Si algo se respira estos días por "la ciudad del jamón" es indignación. Con todo eso de Zapatero y su plan especial, aquí el talante no convence, ni conquista, ni consiente, por lo que los habitantes de esta minúscula parte del mundo se echan a la calle con pancartas, velas, caricaturas y lo que les echen.

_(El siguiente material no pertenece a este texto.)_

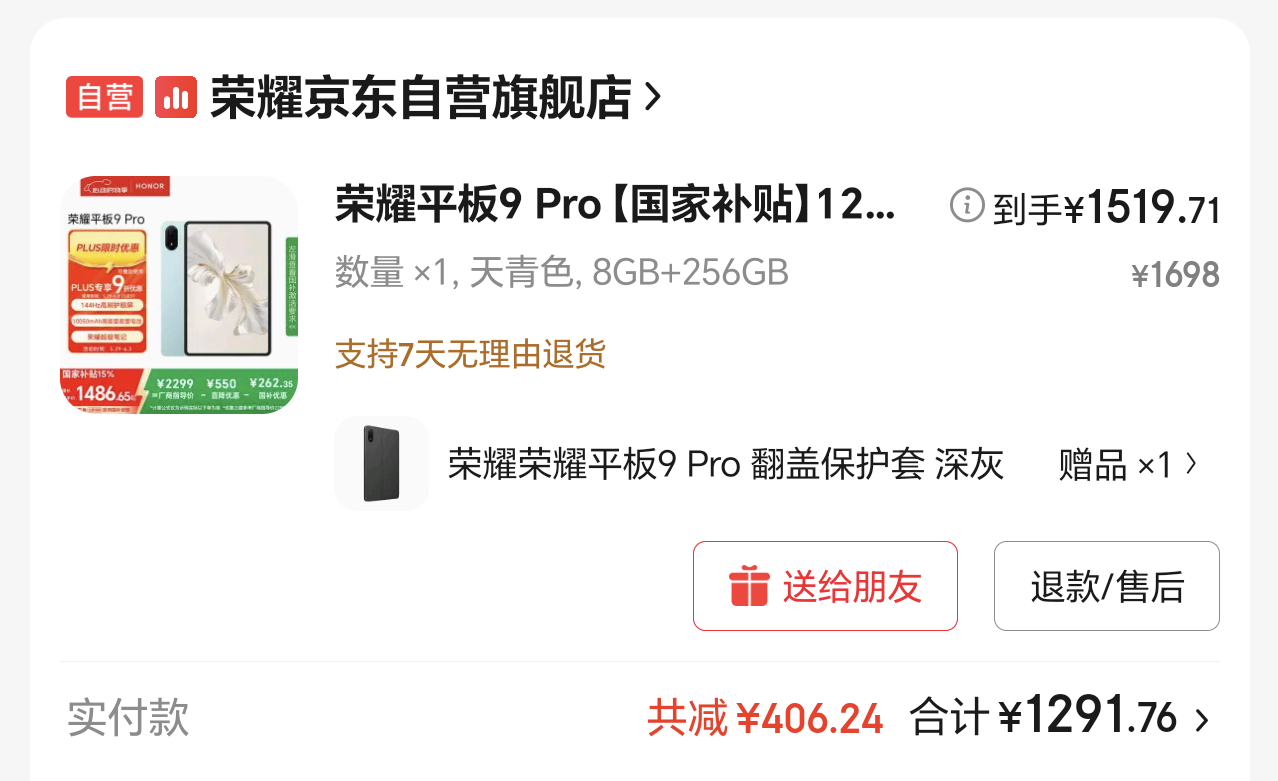Click the 到手¥1519.71 price
Viewport: 1278px width, 781px height.
coord(1106,208)
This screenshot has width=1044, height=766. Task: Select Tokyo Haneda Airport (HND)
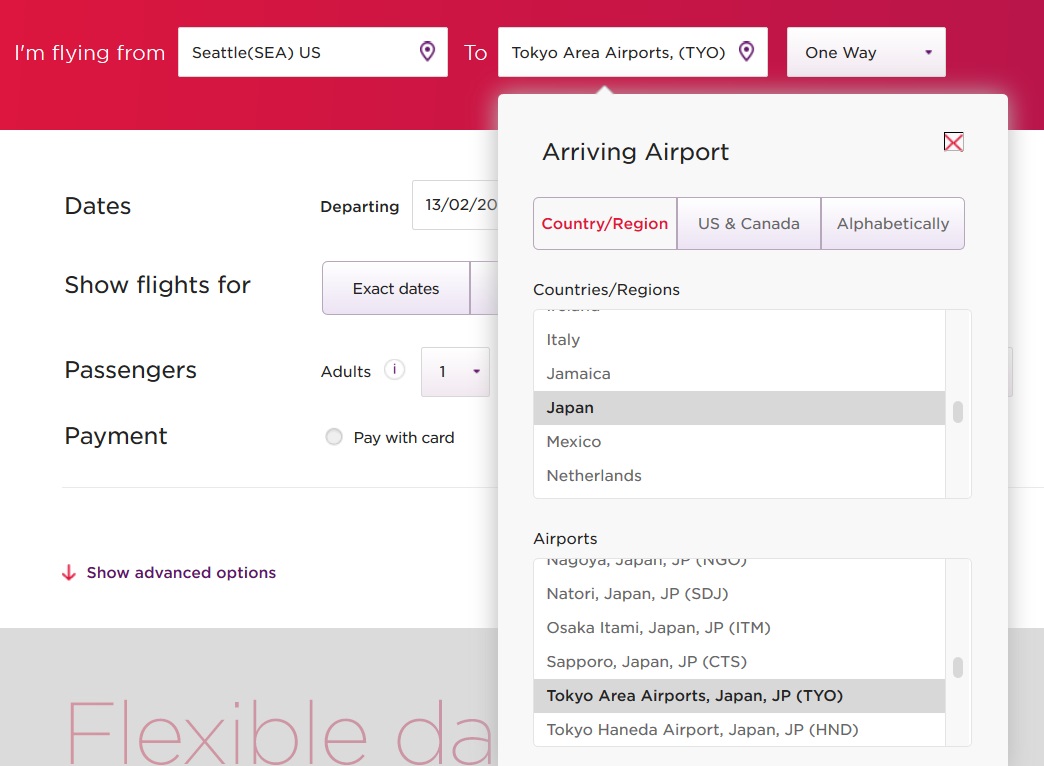click(702, 729)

Me estoy contagiando de tanta mala leche -aunque siempre he tenido algo- desde que "resido temporalmente" aquí me doy cuenta de que en todas partes cuecen habas, pero en algunas las habas ya están requemadas -ya me entendéis, supongo-. En fin, que me parece muy bien que se manifiesten, que salgan a la calle, pero no que quemen coches (salvo que sea el de Zapatero). Yo todavía no me siento tan apegada a la provincia (ni al mundo entero) como para ir con ellos ... aunque si lo suficientemente concienciada para dedicarles este artículo. Resiste "Turolé", resiste "Numancia", y arrepiéntete Zapatero
Por cierto, pronto llega un largo puente, y me largaré de aquí, sin mirar atrás y sin que de mis ojos salga ninguna lágrima. El resentiemiento del "interino exiliado" habita todavía dentro.